Wilderness time is a phrase to describe the practice of getting away from the daily routines and recurring relationships in order to connect with God. The concept of wilderness plays a vital role in the Christian formation of a life. Wilderness is life at its basic level with no amenities that comfort, distract or entertain us. Even more wilderness is the place of the wild beasts and angels. “He [Jesus] was with the wild animals, and angels attended him” (Mark 1:40).
A generation of former Egyptian slaves died in the wilderness having failed the tests that wilderness brought. A new generation that saw God’s deeds in the wilderness entered the Promised Land. Elijah, on the heels of a spectacular triumph over the prophets of the god Ba’al, heard that Jezebel was gunning for him. He ran a day’s journey into the wilderness and there God’s creatures and God’s angel attended to him.
Spending 40 days in the wilderness and confronting the Satan, Jesus had wilderness in his heart. He knew that his life, the man that he was, had to be regularly stripped down to the basics: Who is God? Who am I? What am I here for? We read, “Very early [adverb 1] in the morning [adverb 2] while it was still dark [adverb 3], Jesus got up…” (Mark 1:35). This after a previous evening of rigorous, draining ministry into the night (see 1:32-34). “Jesus, please sleep in! I want to so many times!” Jesus abandoned life’s amenities—the house, the disciples, the families, the crowds, the needy, the extra (well-deserved) sleep, breakfast. He sought a solitary place (wilderness) and prayed. Basics. God the Father and God the Son in conversation. Basics.
What did this practice of wilderness do for Jesus? First, it slammed a memory into the minds and hearts of his disciples. Peter, all jittery that Jesus slipped out on his own, called for a search party. “Where’s Jesus?! Find the Master!” And they do. They find him prayer, away from the maddening crowd. Second, it saved Jesus from being a slave to other peoples’ wishes. “Everyone is looking for you!” reported Peter. Jesus was a hot item. Jesus was the best show in town. Jesus’ name was on everyone’s lips. Jesus sky-rocketed in the polls. Jesus didn’t care about any of that. Why? Third, wilderness time solidified Jesus’ purpose. He responded, “Let’s get away from here where I am so popular. Let’s get about my reason for being. Let’s go to other towns and villages so I can preach the good news of the kingdom of God. That’s why I have come.”So many live hectic lives, sometimes at break-neck speed, surrounded all the while by time- saving, digital devices. We simply do not have the time for these necessary wilderness habits. Emilie Griffin, in her book Wilderness Time: A Guide for Spiritual Retreat, writes wisely, “Possibly the barrier is not time at all. What we are up against is not really the pressure of events, not the many demands on our time, but a stubbornness within ourselves, a hard-heartedness that will not yield to transformation and change” (emphasis added). Wilderness time will confront us with the “wild beasts” within us that are wired to resist God and to resist our deep longing to be more like Jesus. All of life’s amenities, all the stuff and activities that surround our lives, may unwittingly be our own self-created diversions to avoid the dangers resident in our souls.
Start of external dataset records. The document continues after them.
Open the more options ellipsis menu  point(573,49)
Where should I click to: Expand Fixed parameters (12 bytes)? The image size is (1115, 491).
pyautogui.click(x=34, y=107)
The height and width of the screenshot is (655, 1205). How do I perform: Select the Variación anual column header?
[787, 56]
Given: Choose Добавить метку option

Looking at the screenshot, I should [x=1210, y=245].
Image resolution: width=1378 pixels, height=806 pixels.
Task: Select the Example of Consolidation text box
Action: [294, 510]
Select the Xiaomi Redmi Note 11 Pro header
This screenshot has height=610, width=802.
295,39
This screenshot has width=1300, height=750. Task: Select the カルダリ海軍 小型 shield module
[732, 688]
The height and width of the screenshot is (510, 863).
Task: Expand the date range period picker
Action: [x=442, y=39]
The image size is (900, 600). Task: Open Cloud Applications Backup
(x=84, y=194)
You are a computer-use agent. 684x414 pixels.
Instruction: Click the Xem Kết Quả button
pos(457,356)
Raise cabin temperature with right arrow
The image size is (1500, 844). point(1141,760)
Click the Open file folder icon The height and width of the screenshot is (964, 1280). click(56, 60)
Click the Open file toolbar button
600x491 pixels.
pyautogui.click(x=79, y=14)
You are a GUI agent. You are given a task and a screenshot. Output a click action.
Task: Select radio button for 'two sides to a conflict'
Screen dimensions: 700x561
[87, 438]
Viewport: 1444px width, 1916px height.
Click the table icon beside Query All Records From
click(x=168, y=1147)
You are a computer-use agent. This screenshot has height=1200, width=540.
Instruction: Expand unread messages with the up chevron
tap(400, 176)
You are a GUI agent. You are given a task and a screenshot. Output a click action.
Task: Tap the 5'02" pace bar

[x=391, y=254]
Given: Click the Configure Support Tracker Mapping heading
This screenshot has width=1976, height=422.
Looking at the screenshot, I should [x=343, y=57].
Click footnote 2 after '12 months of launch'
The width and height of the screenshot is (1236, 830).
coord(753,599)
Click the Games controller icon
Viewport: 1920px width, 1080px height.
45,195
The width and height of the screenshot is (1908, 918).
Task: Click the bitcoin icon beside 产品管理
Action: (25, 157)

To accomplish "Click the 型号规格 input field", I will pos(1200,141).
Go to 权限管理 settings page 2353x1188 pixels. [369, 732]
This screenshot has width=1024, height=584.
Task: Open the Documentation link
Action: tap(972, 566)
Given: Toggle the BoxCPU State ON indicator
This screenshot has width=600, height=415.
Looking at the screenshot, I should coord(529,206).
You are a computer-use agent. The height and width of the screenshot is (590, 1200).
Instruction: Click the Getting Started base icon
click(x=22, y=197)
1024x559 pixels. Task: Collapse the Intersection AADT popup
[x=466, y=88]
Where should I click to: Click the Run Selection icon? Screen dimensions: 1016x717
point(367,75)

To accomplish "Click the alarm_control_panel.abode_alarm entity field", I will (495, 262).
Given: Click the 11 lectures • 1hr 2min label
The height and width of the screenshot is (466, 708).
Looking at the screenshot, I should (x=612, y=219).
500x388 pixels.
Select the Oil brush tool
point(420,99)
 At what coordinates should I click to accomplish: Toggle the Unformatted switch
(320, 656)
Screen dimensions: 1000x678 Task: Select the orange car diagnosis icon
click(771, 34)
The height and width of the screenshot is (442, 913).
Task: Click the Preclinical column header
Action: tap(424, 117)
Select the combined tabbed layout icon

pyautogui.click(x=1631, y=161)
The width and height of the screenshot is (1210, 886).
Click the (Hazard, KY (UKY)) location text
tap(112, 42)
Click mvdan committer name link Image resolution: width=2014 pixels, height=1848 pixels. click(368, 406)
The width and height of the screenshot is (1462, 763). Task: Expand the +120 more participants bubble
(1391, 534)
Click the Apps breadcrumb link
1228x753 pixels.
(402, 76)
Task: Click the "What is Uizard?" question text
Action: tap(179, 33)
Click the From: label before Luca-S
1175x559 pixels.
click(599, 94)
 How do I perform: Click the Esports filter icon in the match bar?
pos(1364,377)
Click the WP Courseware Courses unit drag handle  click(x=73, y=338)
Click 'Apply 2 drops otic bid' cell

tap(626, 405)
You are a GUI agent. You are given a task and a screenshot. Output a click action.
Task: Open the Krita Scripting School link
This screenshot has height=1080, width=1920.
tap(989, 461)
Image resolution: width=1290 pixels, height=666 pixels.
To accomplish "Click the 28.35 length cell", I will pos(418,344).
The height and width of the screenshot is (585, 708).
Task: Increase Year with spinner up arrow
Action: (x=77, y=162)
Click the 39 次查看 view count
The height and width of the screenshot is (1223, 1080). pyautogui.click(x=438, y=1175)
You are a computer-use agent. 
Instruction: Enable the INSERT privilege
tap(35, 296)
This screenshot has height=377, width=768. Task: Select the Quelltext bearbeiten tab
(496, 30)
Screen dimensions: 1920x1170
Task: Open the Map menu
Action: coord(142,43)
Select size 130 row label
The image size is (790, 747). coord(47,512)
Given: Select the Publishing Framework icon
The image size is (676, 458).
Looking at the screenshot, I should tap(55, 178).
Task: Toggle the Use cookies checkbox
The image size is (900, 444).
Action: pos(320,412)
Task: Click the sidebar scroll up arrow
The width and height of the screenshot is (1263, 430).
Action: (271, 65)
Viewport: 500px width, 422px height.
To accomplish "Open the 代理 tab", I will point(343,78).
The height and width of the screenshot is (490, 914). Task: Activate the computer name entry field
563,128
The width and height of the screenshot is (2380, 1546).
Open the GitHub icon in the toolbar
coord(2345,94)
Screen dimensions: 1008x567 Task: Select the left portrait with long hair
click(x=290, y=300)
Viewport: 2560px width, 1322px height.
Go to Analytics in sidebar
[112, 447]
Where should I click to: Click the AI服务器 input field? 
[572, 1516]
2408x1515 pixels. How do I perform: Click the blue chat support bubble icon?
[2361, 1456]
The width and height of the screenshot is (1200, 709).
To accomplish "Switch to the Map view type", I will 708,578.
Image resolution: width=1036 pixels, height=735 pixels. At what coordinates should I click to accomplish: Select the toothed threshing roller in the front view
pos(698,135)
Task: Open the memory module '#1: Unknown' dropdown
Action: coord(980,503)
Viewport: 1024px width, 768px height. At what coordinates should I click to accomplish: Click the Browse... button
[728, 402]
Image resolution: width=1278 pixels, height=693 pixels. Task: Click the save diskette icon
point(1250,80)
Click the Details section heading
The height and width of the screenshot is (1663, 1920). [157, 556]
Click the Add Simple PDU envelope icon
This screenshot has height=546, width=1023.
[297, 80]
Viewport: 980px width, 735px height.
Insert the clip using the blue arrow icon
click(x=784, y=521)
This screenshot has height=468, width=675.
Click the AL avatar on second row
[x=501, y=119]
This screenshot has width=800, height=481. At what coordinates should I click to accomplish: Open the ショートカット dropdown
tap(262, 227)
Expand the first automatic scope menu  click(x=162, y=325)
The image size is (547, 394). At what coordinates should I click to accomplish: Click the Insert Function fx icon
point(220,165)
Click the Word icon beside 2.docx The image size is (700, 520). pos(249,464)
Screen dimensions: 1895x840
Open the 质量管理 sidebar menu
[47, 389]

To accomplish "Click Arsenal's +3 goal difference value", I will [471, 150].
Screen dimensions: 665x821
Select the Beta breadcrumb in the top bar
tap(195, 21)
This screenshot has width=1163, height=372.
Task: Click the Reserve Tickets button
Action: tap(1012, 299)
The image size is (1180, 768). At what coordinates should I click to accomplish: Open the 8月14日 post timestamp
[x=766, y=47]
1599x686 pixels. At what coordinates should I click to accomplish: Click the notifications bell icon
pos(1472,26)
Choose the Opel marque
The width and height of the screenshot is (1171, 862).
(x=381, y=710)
Inner beasts long to stay hidden and ignored. How often do pastors admit that in their deepest imaginations they just want to be “a hit”? How many Christian leaders long to hear, “Everyone is looking for you!”? How often do pastors buckle under the pressure of people’s demands? How driven can pastors become by “the fear of others”? A wise pastoral counselor told me once, “John, if you aim to keep everyone happy or pleased in a church your size, you will go crazy. Literally. I’ll be seeing you in the E-ward of the local hospital.”
Imagine Peter’s diary. “Dear diary: Capernaum. I got up early because I heard noises and talking at the door of the house. The sun was just rising. I looked out and hundreds of people were in the street. Some looked like they had camped out. I woke Andrew along with James and John and said that we should get Jesus. Jesus was gone. He was nowhere to be found. My mother-in-law said she thought she heard someone leave hours before. Out the back. We scrambled around looking. The other disciples and I climbed the nearest hill up behind the town. Over the crest by some scraggy trees we found Jesus. He was alone and he was praying. He was praying. By himself. Or was he?”